Does EconomyBookings Have Hidden Fees? What Suppliers Don’t Tell You
Finding a cheap rental car should be the easy part. That’s literally why EconomyBookings exists — to pull together offers from dozens of rental companies into one place, so travelers can compare, filter, and book without bouncing across ten different websites. Fast. Simple. Done.
Then the total starts climbing at checkout.
So what’s actually going on?
Here’s the short version: EconomyBookings doesn’t charge hidden fees. The confusion — and there is real confusion, judging by reviews — doesn’t come from the platform. It comes from the suppliers, meaning the individual rental companies listed there, and the extras they pile on during booking or at the pickup counter. Understanding the two different parties involved in every rental is the key to understanding where those charges actually originate.
Aggregator vs. Supplier: A Quick Breakdown
EconomyBookings is an aggregator. Its job is to surface competitive rates, display transparent comparisons, and make it easy to find a car that fits your budget. It doesn’t own the vehicles, staff the counters, or set the pickup policies.

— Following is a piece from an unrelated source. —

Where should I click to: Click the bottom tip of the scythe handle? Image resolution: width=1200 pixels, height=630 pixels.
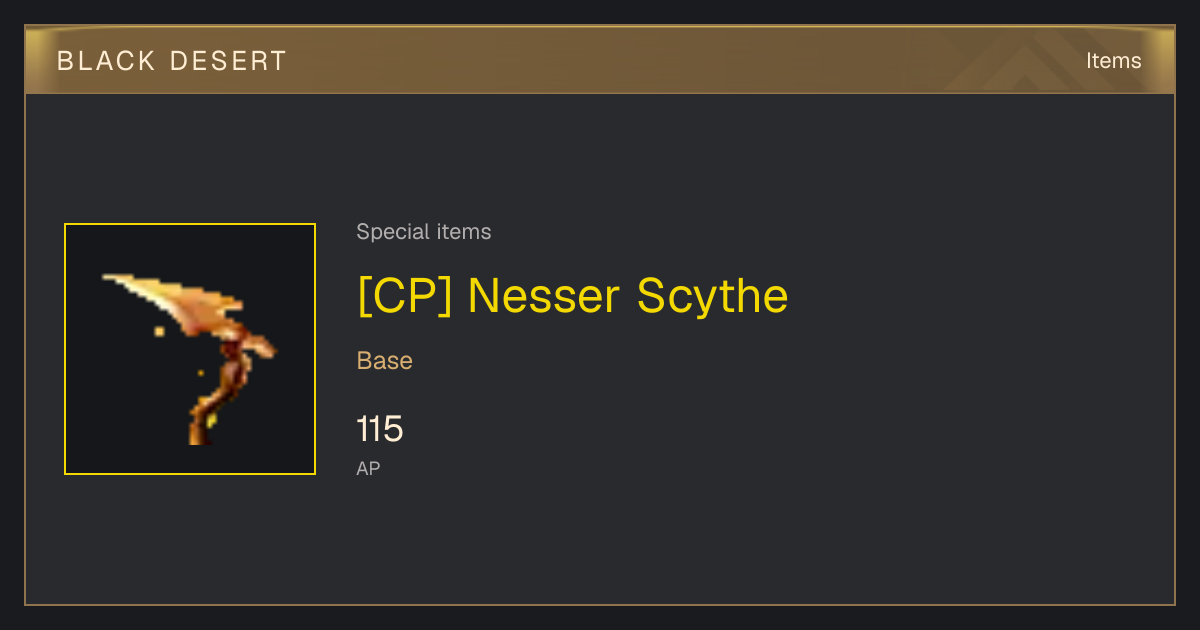196,438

The suppliers do all of that. They’re the actual rental companies — think Hertz, Enterprise and Avis — whose inventory appears on the platform. Any charges beyond what EconomyBookings quotes come directly from them. Not from EconomyBookings.
This distinction matters more than most people realize before they’re standing at a rental desk, mildly panicked.
What the Platform Actually Shows You
Every listing on EconomyBookings includes a clearly labeled breakdown — what’s in the rate, what’s not. The excluded fees section isn’t fine print designed to catch you off guard. It’s intentional transparency.
That said, some suppliers have more advanced booking systems than others. Certain add-ons get folded into the EconomyBookings checkout; others only get discussed at the desk. That inconsistency is a supplier issue, not a platform issue — but it does create the impression of surprise charges for travelers expecting an all-in price before they ever leave home.
Beyond pricing, EconomyBookings offers tools designed to help customers make smarter decisions: side-by-side comparisons, customer reviews, detailed vehicle information. The infrastructure is there. Whether travelers use it is another question.
Standard Costs That Aren’t Hidden Fees
Some charges that show up during a rental aren’t sneaky — they’re just standard industry practice, disclosed in the terms and conditions, and triggered by specific circumstances. Worth knowing before you travel:
Cross-border fees apply when driving across an international border. Mandatory insurance kicks in when your personal policy doesn’t meet local requirements. Security deposits are holds, not charges — released when you return the car clean. Young driver surcharges apply to drivers under roughly 25. One-way fees apply when you drop off somewhere other than pickup. Fuel policies vary. Tolls may be billed after the rental ends. And airport surcharges reflect the cost of operating at a terminal — though it’s worth mentioning that renting in airports is generally cheaper overall, and these fees are often already baked into the final price at most locations.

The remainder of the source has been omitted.